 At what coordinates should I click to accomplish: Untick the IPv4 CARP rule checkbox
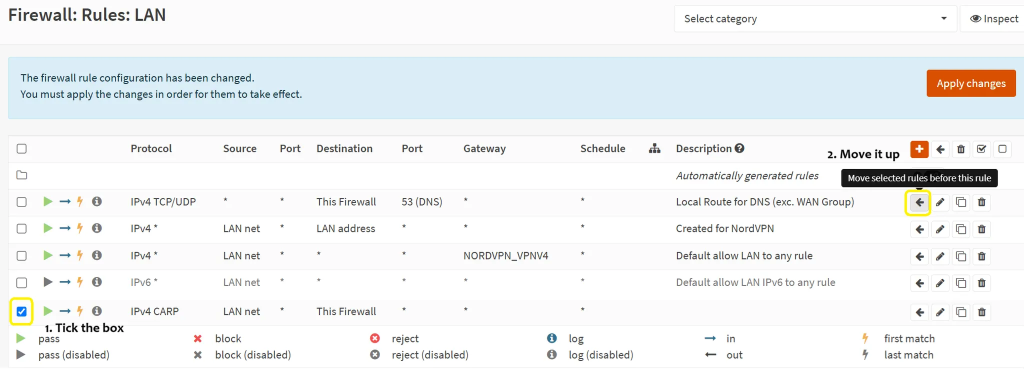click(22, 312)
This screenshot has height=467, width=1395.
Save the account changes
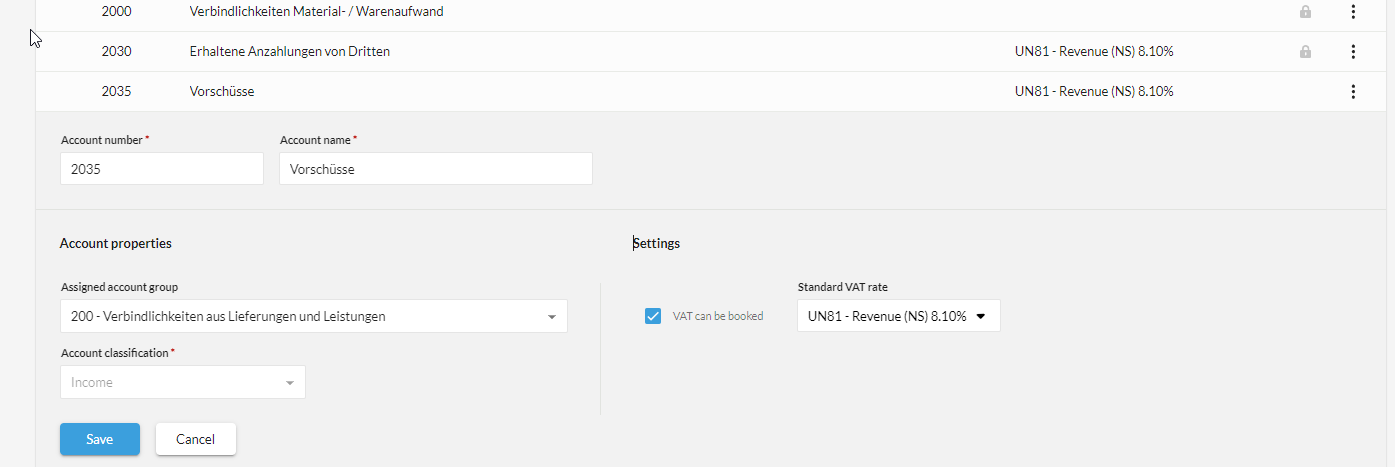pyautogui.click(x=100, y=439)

___

YOUR GOAL: Rewrite the text lines from every row above as a numbered list, skipping blank lines and leaving the pictures out.

TASK ANSWER:
1.  At what coordinates should I click to accomplish: Untick the IPv4 CARP rule checkbox
2. click(22, 312)
3. This screenshot has height=467, width=1395.
4. Save the account changes
5. pyautogui.click(x=100, y=439)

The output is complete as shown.